Vail native Nora Fierman launched Neve, a science-backed snack pouch designed for endurance athletes, turning a personal frustration in Chile into a brand trusted by NFL players and mountain guides.

Picture this: a 30-year-old endurance athlete in Chile, mid-boot pack, staring at a standard applesauce pouch and realizing it’s doing her no favors.
That was Nora Fierman’s moment of clarity. She was trapped in a meat-heavy culture for a month-long ski trip, burning calories faster than any fruit puree could replace. The pouch held just 60 calories. It wasn’t enough. It wasn’t engineered for the quad-busting grind of a backcountry ascent. It was just… food.
So, she decided to build what didn’t exist.
Here’s the thing though: Fierman didn’t just tweak a recipe. She spent six years engineering Neve, a calorically dense, science-backed snack pouch designed specifically for the all-day mountain athlete. The result? A startup that went from a spark of an idea in 2018 to fulfilling its first orders in November of 2024. And now, that Vail-born product is turning heads from the Gore Range to NFL locker rooms.
Fierman, a Scranton, Pennsylvania native who moved west to study business at the University of Colorado, found her true north in the mountains. The pandemic years, with their elongated days and locked-down trails, solidified Vail as her home. Having grown up as a ski racer, she always knew the backcountry would be her next frontier. But as her ski touring escalated, so did her nutritional needs. She hated energy bars. They were clunky, inconsistent, and often relied on flavors athletes had grown tired of.

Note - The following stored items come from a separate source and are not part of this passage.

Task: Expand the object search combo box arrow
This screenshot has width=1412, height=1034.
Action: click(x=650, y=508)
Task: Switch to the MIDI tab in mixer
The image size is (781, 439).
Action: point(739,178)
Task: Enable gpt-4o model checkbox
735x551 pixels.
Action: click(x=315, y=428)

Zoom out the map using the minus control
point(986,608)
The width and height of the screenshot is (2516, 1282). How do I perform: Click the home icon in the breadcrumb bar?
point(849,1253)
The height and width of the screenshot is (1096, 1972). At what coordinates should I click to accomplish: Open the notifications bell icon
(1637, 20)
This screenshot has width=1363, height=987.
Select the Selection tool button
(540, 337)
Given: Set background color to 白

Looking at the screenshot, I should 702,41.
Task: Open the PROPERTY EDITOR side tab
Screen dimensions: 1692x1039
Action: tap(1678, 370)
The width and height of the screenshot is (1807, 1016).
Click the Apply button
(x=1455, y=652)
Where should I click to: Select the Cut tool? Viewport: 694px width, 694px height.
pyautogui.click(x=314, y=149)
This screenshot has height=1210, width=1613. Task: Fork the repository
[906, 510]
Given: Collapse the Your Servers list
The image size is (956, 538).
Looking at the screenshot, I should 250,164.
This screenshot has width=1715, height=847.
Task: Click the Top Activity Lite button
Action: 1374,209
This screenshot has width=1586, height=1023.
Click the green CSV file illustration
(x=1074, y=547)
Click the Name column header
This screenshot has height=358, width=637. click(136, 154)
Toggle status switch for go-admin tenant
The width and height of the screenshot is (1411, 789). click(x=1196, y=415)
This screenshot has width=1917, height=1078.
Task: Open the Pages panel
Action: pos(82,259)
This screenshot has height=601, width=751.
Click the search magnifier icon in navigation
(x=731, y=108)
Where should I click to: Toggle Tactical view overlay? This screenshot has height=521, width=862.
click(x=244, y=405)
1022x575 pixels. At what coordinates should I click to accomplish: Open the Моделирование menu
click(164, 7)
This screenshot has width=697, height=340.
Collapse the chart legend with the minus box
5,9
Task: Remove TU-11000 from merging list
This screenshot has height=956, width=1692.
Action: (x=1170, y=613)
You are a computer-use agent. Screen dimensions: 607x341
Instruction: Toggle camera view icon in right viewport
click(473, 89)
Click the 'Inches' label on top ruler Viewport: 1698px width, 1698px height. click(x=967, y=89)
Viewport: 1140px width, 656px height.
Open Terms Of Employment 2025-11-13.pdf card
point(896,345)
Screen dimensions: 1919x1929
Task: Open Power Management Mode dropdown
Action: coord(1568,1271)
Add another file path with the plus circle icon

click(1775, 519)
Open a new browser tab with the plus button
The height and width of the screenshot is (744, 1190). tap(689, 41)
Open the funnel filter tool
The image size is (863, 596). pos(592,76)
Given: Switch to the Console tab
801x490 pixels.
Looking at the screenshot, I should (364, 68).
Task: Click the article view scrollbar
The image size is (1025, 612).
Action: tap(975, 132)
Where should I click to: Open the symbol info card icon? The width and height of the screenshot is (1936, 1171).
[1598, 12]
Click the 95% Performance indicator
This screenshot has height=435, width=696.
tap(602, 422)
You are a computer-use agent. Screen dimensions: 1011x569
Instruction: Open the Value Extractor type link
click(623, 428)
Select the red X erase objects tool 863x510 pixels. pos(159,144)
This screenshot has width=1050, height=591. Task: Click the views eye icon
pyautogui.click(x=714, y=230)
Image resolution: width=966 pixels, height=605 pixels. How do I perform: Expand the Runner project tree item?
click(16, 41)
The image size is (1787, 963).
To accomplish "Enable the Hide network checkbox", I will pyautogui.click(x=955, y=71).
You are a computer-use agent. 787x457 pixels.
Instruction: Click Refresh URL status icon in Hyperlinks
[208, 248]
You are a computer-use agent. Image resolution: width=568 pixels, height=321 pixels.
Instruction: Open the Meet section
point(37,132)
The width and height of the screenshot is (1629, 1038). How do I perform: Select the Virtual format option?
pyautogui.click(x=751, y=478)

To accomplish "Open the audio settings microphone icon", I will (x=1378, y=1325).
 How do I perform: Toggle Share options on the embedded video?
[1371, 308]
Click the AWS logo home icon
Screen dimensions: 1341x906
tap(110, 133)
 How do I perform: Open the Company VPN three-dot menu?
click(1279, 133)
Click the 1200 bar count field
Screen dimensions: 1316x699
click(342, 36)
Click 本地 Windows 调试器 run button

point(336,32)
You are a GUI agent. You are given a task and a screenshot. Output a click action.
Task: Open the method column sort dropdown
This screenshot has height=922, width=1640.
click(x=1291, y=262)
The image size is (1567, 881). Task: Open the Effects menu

“I wanted to protect the athlete at the end of the day,” Fierman said. “I wanted them to know exactly what they’re fueling with.”
She didn’t guess her way to a solution. She enlisted a registered dietitian to justify every single ingredient. Then, she hired a food lab to design a scalable product that avoided the industry standard of peanut butter-banana or generic chocolate. Why? Because athletes expect more. They expect performance.
The gamble paid off. The unique flavor profiles — a boysenberry beet blend for sustained energy and a tart cherry cacao mix for recovery — struck a chord. “Athletes are like, ‘oh wow, this is actually really good,'” Fierman noted. “I would use this way beyond just activity.”
The brand, named after the granular snow found on glaciers, carries that origin story in its name. But the real story is in the execution. Fierman tested the product in precarious situations, eating mid-climb with no tummy issues. She ensured the packaging was resealable and stash-able, critical for anyone navigating steep terrain with gloved hands.
And that matters because the market for high-performance nutrition is crowded, yet often ignores the specific needs of endurance athletes who need more than just sugar. Neve offers two distinct flavors tailored to specific physiological needs, not just taste. It’s all-natural. It’s intentional.
The product has already crossed over from the trails to the professional level, gaining traction in NFL locker rooms where players need quick, clean fuel between drills. It’s a far cry from the applesauce pouches of Chile.
Back in her Eagle County kitchen, Fierman still works the manual production runs, overseeing the process that turns raw ingredients into a commodity that fuels both local guides and pro athletes. The shift from a personal frustration to a regional brand is complete. The pouches are no longer just a stopgap; they’re a standard.
The sun dips lower over the Gore Range, casting long shadows across the parking lot where Fierman might be testing a new batch. A player in Kansas City grabs one from his locker. A skier in Vail cracks it open mid-ascent. The science holds. The calories count. And the snack pouch finally does the job it was meant to do.